ADVISORY AGREEMENT
AllianceBernstein Institutional Funds, Inc.
0000 Xxxxxx Xx Xxx Xxxxxxxx
Xxx Xxxx, Xxx Xxxx 00000
November 14, 1997,
as amended as of May 1, 1999,
July 20, 2000, and
September 7, 2004
Alliance Capital Management L.P.
0000 Xxxxxx xx xxx Xxxxxxxx
Xxx Xxxx, Xxx Xxxx 00000
Dear Sirs:
AllianceBernstein Institutional Funds, Inc. herewith confirms our
agreement with you as follows:
1. We are an open-end management investment company registered under
the Investment Company Act of 1940, as amended (the "Act"). We currently have
three portfolios, AllianceBernstein Premier Growth Institutional Fund ("Premier
Growth"), AllianceBernstein Real Estate Investment Institutional Fund ("Real
Estate"), AllianceBernstein Small Cap Growth Institutional Fund ("Small Cap
Growth") and (each, a "portfolio") as described in the prospectuses and the
statements of additional information constituting parts of our Registration
Statement on Form N-1A filed with the Securities and Exchange Commission (the
"Commission") under the Securities Act of 1933, as amended, and the Act (the
"Registration Statement"). We propose to engage in the business of investing and
reinvesting the assets of each portfolio in securities ("portfolio assets") of
the type and in accordance with the limitations specified in our Articles of
Incorporation, By-Laws and Registration Statement, and any representations made
in our prospectuses and statements of additional information, all in such manner
and to such extent as may from time to time be authorized by our Board of
Directors. We enclose a copy of each of the documents listed above and will from
time to time furnish you with any amendments thereof.

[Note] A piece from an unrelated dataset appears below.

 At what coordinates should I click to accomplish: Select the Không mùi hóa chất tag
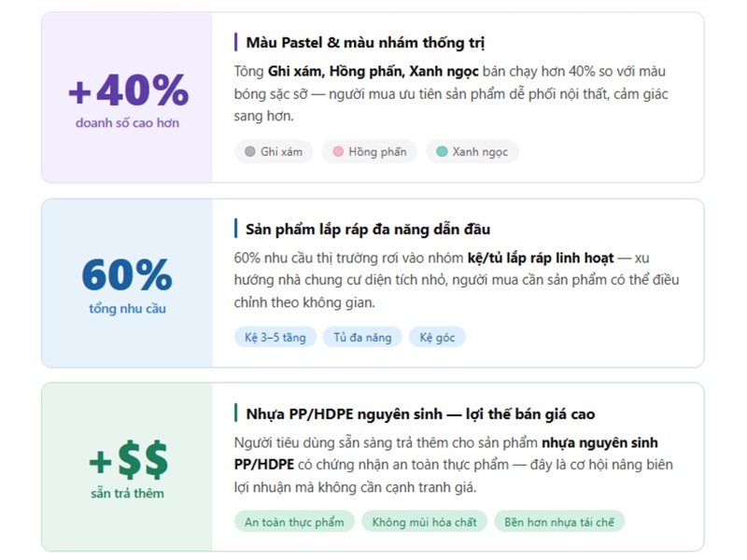click(424, 522)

2. (a) With respect to each portfolio, we hereby employ you to manage
the investment and reinvestment of portfolio assets and, without limiting the
generality of the foregoing, to provide management and other services specified
below.
(b) You will make decisions with respect to all purchases and
sales of portfolio assets. To carry out such decisions, you are hereby
authorized, as our agent and attorney-in-fact, for our account and at our risk
and in our name, to place orders for the investment and reinvestment of our
assets. In all purchases, sales and other transactions in each of our portfolios
you are authorized to exercise full discretion and act for us in the same manner
and with the same force and effect as we might or could do with respect to such
purchases, sales or other transactions, as well as with respect to all other
things necessary or incidental to the furtherance or conduct of such purchases,
sales or other transactions.
(c) You will report to our Board of Directors at each meeting
thereof all changes in each portfolio since the prior report, and will also keep
us in touch with important developments affecting any portfolio and on your own
initiative will furnish us from time to time with such information as you may
believe appropriate for this purpose, whether concerning the individual issuers
whose securities are included in our portfolios, the industries in which they
engage, or the conditions prevailing in the economy generally. You will also
furnish us with such statistical and analytical information with respect to
securities in each of our portfolios as you may believe appropriate or as we
reasonably may request. In making such purchases and sales in any of our
portfolios, you will bear in mind the policies set from time to time by our
Board of Directors as well as the limitations imposed by our Articles of
Incorporation and in our Registration Statement, in each case as amended from
time to time, the limitations in the Act and of the Internal Revenue Code of
1986, as amended, in respect of regulated investment companies and the
respective investment objective or investment objectives, policies and
practices, including restrictions, applicable to each of our portfolios.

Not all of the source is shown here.